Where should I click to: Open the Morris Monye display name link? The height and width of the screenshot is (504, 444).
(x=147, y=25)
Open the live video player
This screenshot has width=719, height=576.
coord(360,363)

........

WHAT IS BEING ASKED:
Everything in the data above must be restated verbatim.

RESULT FOR THIS TASK:
Where should I click to: Open the Morris Monye display name link? The height and width of the screenshot is (504, 444).
(x=147, y=25)
Open the live video player
This screenshot has width=719, height=576.
coord(360,363)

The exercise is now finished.